E desse lado, do lado de quem vê, a experiência tornou-se uma anatomia de fachadas. Consome-se o registo antes da nota, valida-se o momento pelo ângulo da fotografia. A essência da obra; aquilo que nos devia ferir, desassossegar ou elevar; morre na berma da estrada, atropelada pela puta da urgência da próxima notificação de merda. Estamos a colecionar troféus de momentos que nunca chegámos a habitar.
Sabemos o cartaz de cor, mas não conhecemos o fôlego da obra. Vivemos “por dentro” da cena, mas não sentimos o som de merda nenhuma. O excesso de luz cegou-nos para as nuances, o ruído das promoções impediu-nos de ouvir o silêncio que a criação exige para respirar.
Este desassossego não é falta de interesse. É o cansaço de uma dieta de 15 segundos que não nutre nada. É a vontade de mandar a saturação dos feeds para o caralho e voltar à anatomia da cultura.
O desassossego não é um estado de espírito, é um sintoma de intoxicação. Estamos empanturrados de nada. O excesso de informação é o novo silêncio, mas um silêncio sujo, que não deixa espaço para a dúvida ou para o espanto.
O que resta quando a bateria morre?
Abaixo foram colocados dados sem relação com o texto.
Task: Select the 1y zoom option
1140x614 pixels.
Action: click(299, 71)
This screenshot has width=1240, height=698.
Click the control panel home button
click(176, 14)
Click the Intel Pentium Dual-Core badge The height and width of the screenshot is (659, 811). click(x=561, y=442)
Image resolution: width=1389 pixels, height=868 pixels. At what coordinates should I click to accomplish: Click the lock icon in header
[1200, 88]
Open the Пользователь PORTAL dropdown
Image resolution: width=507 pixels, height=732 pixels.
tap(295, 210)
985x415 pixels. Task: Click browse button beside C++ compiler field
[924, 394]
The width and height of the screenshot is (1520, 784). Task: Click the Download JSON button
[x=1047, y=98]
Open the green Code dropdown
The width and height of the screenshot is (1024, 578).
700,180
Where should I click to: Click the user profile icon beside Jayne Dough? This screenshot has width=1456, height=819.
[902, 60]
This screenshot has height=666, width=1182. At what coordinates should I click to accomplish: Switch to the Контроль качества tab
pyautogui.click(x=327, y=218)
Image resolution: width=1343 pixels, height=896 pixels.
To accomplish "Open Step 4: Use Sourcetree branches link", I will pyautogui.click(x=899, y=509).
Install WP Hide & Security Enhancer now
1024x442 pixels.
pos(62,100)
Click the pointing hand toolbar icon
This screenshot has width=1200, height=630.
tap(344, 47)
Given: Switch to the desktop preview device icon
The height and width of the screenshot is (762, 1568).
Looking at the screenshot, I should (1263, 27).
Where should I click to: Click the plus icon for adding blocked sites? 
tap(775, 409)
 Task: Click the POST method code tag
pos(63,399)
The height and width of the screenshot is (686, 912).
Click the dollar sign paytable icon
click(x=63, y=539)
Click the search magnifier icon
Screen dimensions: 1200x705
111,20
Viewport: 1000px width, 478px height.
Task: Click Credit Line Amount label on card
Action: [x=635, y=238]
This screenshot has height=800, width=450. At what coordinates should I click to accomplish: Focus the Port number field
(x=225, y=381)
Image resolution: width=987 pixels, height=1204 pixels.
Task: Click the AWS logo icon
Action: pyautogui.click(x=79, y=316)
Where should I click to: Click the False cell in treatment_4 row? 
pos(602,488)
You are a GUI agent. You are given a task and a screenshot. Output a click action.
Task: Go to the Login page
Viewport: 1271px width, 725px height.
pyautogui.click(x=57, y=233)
Se o que sentes se apaga com o ecrã, então nunca foi arte, foi apenas processamento de dados.
A cultura não se mede por presenças ou por “eu estive lá“. A cultura mede-se pela cicatriz que a obra deixa quando tudo o resto desaparece. É o eco que persiste no vazio. É a ferida que não fecha com um refresh.
Se não fere, se não exige tempo, se não te rouba o chão, é apenas ruído de fundo num matadouro de almas.